Black holes may be well known for their gluttonous tendencies, but they’re not the only dead stars capable of slurping down passing objects. For years, evidence has been mounting that white dwarf stars also have a penchant for snacking – and on their own planets, no less.
Now, for the first time, astronomers have caught such a Cronian meal in action, betrayed by the flare of X-ray light as material from the planet falls down onto the stellar core.
“We have finally seen material actually entering the star’s atmosphere,” says astrophysicist Tim Cunningham of the University of Warwick in the UK.

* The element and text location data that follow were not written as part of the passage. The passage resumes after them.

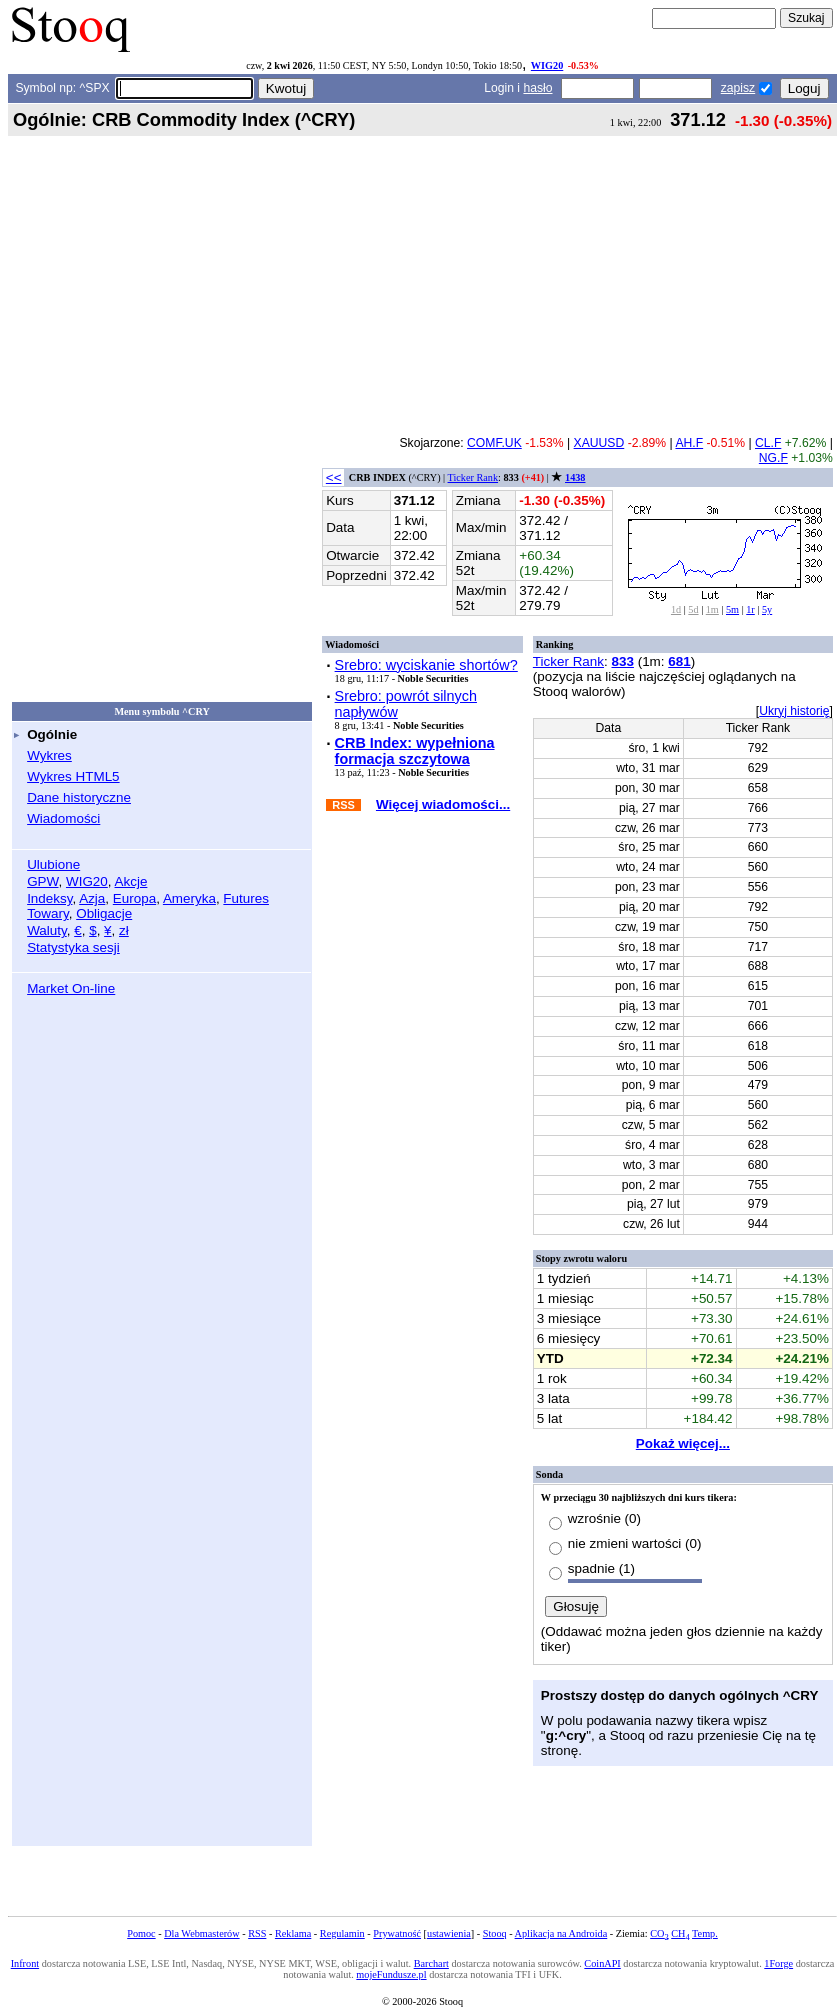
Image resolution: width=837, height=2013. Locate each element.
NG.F (773, 458)
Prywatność (397, 1933)
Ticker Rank (473, 477)
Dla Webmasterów (201, 1933)
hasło (537, 88)
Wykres (49, 755)
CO (659, 1933)
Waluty (47, 930)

“It is the first time we’ve been able to derive an accretion rate that doesn’t depend on detailed models of the white dwarf atmosphere.”

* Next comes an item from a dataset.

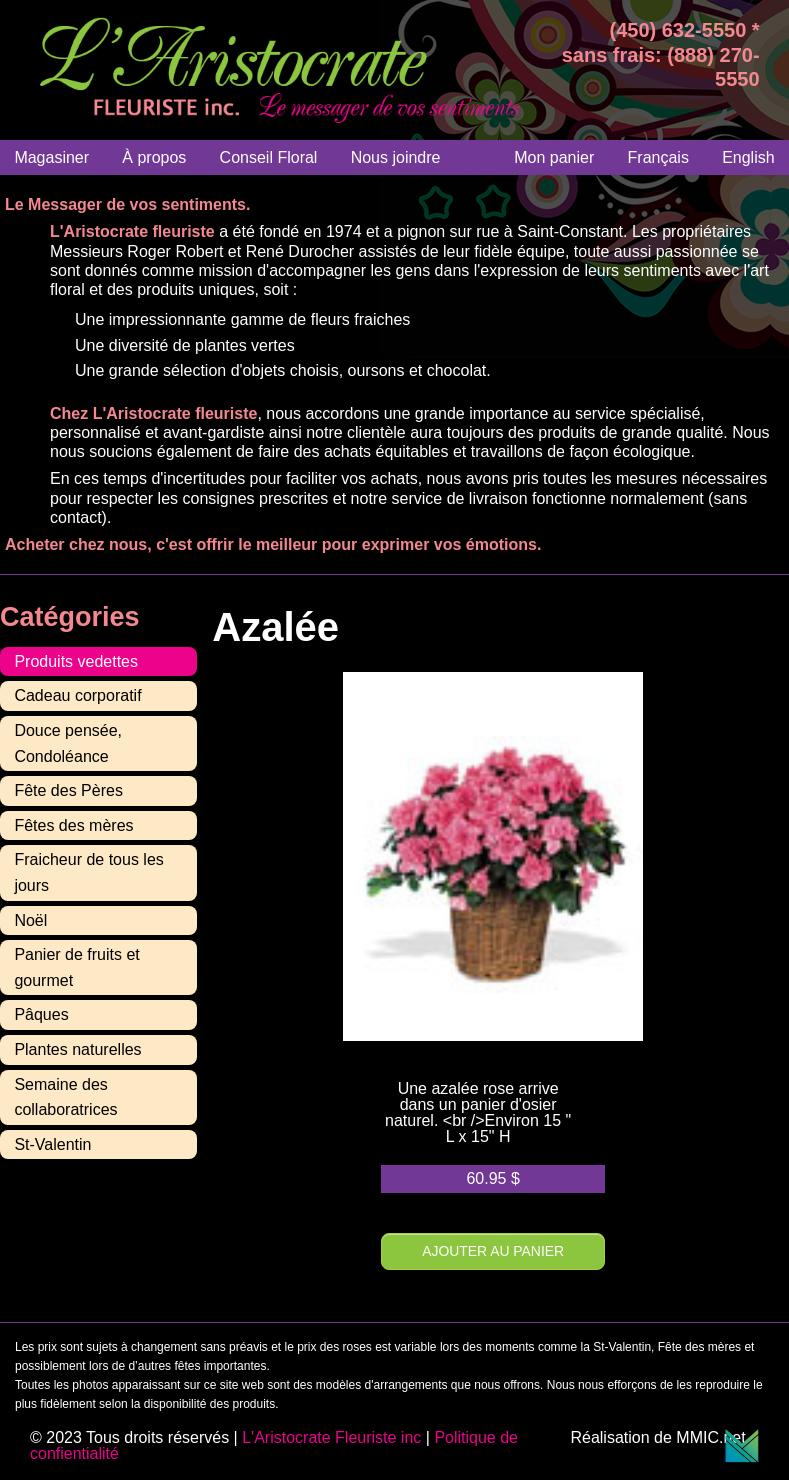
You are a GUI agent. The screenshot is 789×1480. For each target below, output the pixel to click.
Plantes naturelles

White dwarfs, just like neutron stars and black holes, are the collapsed cores of stars that reached the end of their main sequence life spans when they ran out of fuel for nuclear fusion. What differentiates them is the mass: white dwarfs are the cores of precursor stars up to eight times the mass of the Sun; neutron stars and black holes are from more massive stars.
During the end of its life, a dying star ejects most of its outer material. Nevertheless, exoplanets have been spotted orbiting white dwarfs. And, in recent years, astronomers have spotted signs that white dwarfs may have been accreting (or forming) exoplanets, too.